PROFESSIONAL TRAINING
Students have the opportunity to progress through a series of 2- and 4-credit seminars that focus on aspects of professionalization from the beginning to end of the Ph.D. program. Upon enrolling in the fall semester, all students are required take English 501: Introduction to Graduate Study: Critical Methods and Practice I, a team-taught course designed to expose students in both the literature and the creative writing tracks to critical methodologies, recent theories, and debates in the field, as well as introduce them to issues of professional development that reach from publication to conferences. An advanced elective version of this course, English 601, explores specific issues in methodology and practice.
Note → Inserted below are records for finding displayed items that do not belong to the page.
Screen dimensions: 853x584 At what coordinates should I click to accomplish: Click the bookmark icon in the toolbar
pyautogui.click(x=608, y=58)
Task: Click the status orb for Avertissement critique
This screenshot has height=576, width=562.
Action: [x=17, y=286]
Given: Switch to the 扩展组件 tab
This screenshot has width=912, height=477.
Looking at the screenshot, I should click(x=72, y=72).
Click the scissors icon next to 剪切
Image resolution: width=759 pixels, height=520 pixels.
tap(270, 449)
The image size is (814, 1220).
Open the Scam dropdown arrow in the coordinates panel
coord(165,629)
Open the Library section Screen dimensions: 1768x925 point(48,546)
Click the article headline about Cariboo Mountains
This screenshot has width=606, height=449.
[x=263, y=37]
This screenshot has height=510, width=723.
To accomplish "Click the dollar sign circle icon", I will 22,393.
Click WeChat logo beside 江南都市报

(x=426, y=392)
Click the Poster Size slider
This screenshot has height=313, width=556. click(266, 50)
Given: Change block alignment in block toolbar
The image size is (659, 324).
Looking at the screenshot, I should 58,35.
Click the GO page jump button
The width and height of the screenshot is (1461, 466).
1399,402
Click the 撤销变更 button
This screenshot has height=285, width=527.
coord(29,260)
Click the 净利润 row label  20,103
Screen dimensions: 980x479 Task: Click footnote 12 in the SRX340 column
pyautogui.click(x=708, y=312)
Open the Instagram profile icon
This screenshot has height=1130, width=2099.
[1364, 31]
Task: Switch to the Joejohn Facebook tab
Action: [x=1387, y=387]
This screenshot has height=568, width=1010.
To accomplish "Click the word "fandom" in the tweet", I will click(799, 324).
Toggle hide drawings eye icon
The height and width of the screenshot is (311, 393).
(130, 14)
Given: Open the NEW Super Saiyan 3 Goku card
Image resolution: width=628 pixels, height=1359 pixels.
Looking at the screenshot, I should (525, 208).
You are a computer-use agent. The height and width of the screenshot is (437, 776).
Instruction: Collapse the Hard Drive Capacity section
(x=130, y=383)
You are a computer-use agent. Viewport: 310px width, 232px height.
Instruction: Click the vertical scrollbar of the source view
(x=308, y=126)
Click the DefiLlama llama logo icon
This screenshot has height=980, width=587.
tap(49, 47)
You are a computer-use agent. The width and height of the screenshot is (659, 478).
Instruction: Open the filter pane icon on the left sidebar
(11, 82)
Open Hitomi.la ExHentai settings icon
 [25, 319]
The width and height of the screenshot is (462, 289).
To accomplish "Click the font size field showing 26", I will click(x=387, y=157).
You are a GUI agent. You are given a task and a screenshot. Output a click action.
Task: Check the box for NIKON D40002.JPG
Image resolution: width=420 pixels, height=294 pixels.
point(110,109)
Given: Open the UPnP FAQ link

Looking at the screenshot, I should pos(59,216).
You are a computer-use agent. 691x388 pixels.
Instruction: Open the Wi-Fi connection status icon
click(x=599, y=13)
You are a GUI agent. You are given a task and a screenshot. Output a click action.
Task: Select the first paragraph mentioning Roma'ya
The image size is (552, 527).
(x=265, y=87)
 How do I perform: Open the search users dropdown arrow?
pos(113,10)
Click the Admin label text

Designed to prompt students to consider the academic choices and future for which their project is slotting them, English 700: Theories and Practices of Professional Development I, focuses on the development of the dissertation prospectus and the construction of one’s field areas in preparation for the qualifying examination process.

JOB PLACEMENT
Most important, however, in the student’s career training is the placement seminar, English 701: Theories and Practices of Professional Development II, offered every fall semester by the placement director (a faculty member who is invested in graduate education and works closely with the graduate director). English 701 rigorously trains the student in the sets of skills and materials needed to succeed in the competitive job market. This training is completed in December by practice interviews and succeeded in the spring semester by practice job talks and teaching practicums. Without exception, our students rave about this part of their training, which includes many hours of one-on-one instruction with the placement director as well as in-class training that involves most members of the faculty. The results are clear in the greatly increased number of MLA interviews, campus fly-back visits, and tenure-track placements our Ph.D. students have garnered in the last four years. Travel to the annual MLA meeting for job interviews is funded by the department up to a set amount.

PUBLICATION WORKSHOPS
Another aspect of USC English that enhances our students’ career possibilities are the workshops we hold on publication. Over the past five years we have invited a number of prominent scholars and editors to hold day-long workshops with our students geared to transforming their essays into publishable articles, as well as their dissertations into books. In recent years our visiting experts have included Nancy Armstrong (Brown University, editor of Novel, editorial board of PMLA), Catherine Gallagher (UC Berkeley and editor of Representations), LeAnn Fields (editor of University of Michigan Press), Donald Pease (Dartmouth College), and Helen Tartar (editor at Stanford UP). These seminars have resulted in publications as well as conference paper acceptances.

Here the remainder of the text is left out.